Un hombre en parka, con media melena castaña, las manos en los bolsillos, cruzaba sin prisas.
– No puede decirse que sea nervioso. ¿Le conoces?
– ¡Es él, el hombre de la biblioteca! Ese… ya sabes… mira que guapo e indolente.
– Como indolente, sí, es indolente.
– ¡Qué presencia! Está aún más guapo que en la biblioteca.
Joséphine se echó hacia atrás en su asiento por miedo a que él la viese. Después, sin poder aguantar, se acercó y pegó la nariz al parabrisas. El chico de la parka se había vuelto y hacía grandes gestos mostrando el semáforo que iba a pasar a verde.
– ¡Ay! -dijo Shirley-. ¿Ves lo que yo veo?
Una chica rubia, delgada, encantadora, se lanzó hacia él y le agarró. Le metió una mano en el bolsillo de la parka y le acarició la mejilla con la otra.
Joséphine bajó la cabeza y suspiró.
– ¡Ya está!
¿Ya está qué? -rugió Shirley-.Ya está que no sabe que estás aquí. Ya está que puede cambiar de opinión. Ya está que te vas a convertir en Audrey Hepburn y seducirle. Ya está que dejas de comer chocolate mientras trabajas. Ya está que adelgazas. Ya está que él no ve más que tus grandes ojos, tu talle de avispa y ya está que cae a tus pies. Ya está que eres tú la que metes la mano en el bolsillo de su parka. Y ya está que echáis una canita al aire. Es así como debes pensar, Jo, y no de otro modo.
Joséphine la escuchaba todavía con la cabeza gacha.
– No debo de estar hecha para vivir grandes historias de amor.
– No me digas que ya te habías imaginado toda una novela.

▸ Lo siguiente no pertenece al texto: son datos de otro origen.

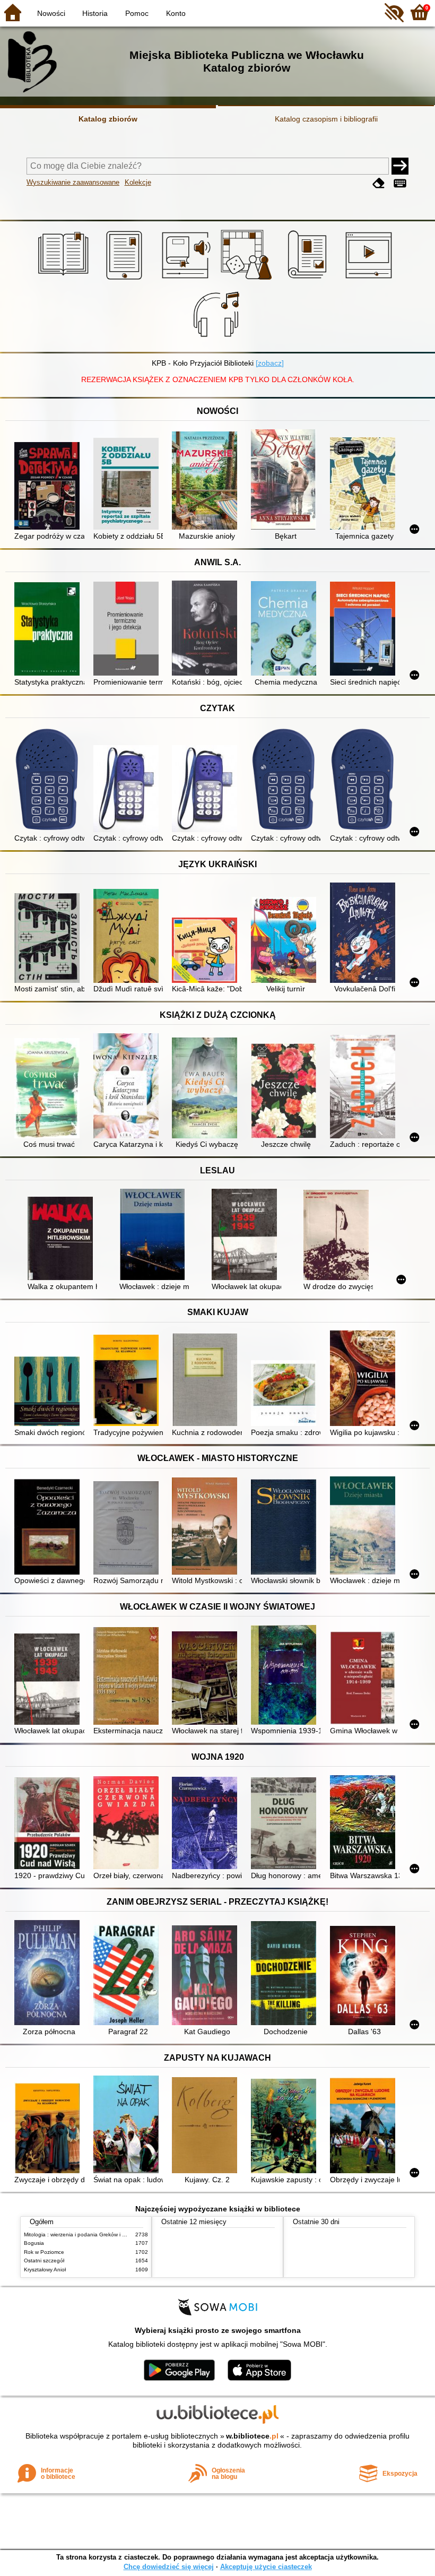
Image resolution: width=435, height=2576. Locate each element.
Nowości (51, 13)
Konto (176, 13)
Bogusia (34, 2243)
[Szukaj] (400, 166)
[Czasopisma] (309, 279)
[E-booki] (126, 279)
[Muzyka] (217, 339)
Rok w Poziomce (44, 2252)
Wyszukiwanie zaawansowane (73, 182)
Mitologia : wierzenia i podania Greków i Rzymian (83, 2234)
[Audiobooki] (187, 279)
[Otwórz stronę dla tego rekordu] (49, 487)
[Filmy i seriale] (370, 279)
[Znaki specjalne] (400, 183)
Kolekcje (138, 182)
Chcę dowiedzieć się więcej (169, 2567)
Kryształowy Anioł (45, 2269)
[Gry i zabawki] (248, 279)
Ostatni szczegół (44, 2260)
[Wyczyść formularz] (378, 183)
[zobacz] (270, 363)
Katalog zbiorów (108, 119)
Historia (95, 13)
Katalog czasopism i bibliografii (326, 119)
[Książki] (65, 279)
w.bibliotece (252, 2436)
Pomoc (137, 13)
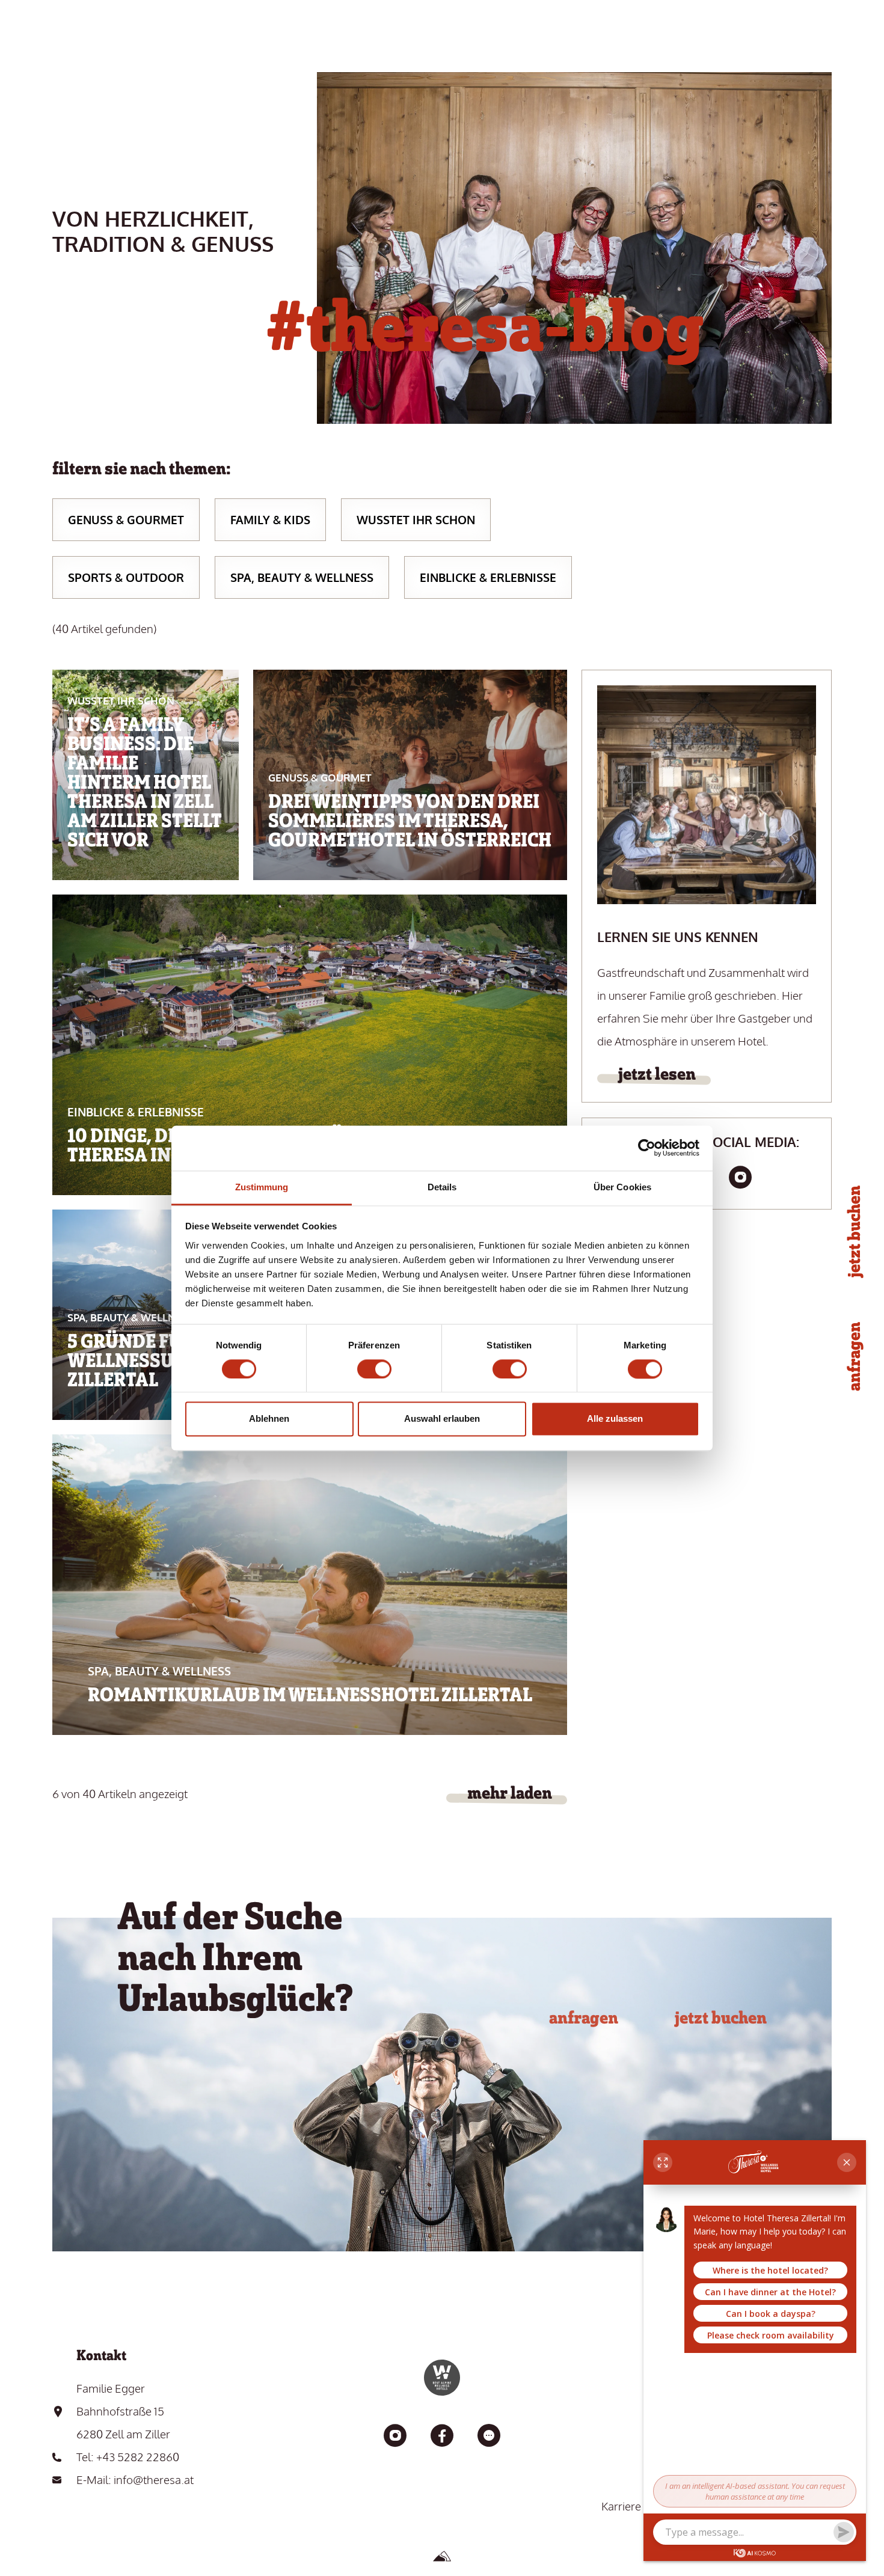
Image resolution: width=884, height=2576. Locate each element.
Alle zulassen (615, 1419)
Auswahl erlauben (442, 1419)
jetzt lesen (657, 1074)
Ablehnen (269, 1419)
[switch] (374, 1368)
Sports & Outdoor (126, 577)
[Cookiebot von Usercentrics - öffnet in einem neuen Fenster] (646, 1148)
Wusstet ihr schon (416, 519)
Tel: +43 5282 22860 (127, 2456)
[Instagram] (740, 1178)
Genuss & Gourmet (126, 519)
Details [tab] (442, 1187)
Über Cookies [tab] (622, 1187)
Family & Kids (270, 519)
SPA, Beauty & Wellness (301, 577)
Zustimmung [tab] (262, 1187)
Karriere (621, 2505)
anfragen (583, 2018)
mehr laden (509, 1793)
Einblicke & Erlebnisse (488, 577)
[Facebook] (442, 2436)
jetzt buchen (721, 2018)
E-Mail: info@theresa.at (135, 2479)
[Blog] (488, 2436)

Jo, lastimosa, afirmó con la cabeza.
– Me temo que sí…
Shirley metió una marcha, empuñó el volante, y arrancó de un golpe seco y violento, descargando toda su rabia contra la calzada y dejando en ella la huella de sus neumáticos.
* * *
Esa mañana, al llegar al despacho, Josiane había recibido una llamada de su hermano para informarle de que su madre había muerto. A pesar de que sólo recibió golpes de su madre, lloró. Lloró por su padre muerto diez años antes, por su infancia salpicada de sufrimiento, por la ternura que nunca tuvo, la risa que nunca compartió, los cumplidos que nunca escuchó, sobre todo por ese vacío que tanto le dolía. Se sintió huérfana. Después se dio cuenta de que era realmente huérfana y redobló su llanto. Era como si recuperase el tiempo perdido: de pequeña no tenía derecho a llorar. Un gesto de llanto y venía la bofetada, que silbaba en el aire y llegaba para quemarle la mejilla. Comprendió, mientras derramaba las lágrimas, que estaba tendiendo la mano a esa niña que nunca había podido llorar, que era una manera de consolarla, de tomarla en sus brazos, de hacerle un pequeño sitio a su lado. Es extraño, se dijo, tengo la impresión de desdoblarme: la Josiane de treinta y ocho años, astuta, determinada, que sabe llevar las riendas de la vida sin ser vapuleada, y la otra, la niña de cara sucia y torpe a la que le duele la tripa de miedo, de hambre, de frío. Llorando, las reunía a las dos y se sentía bien con ese encuentro.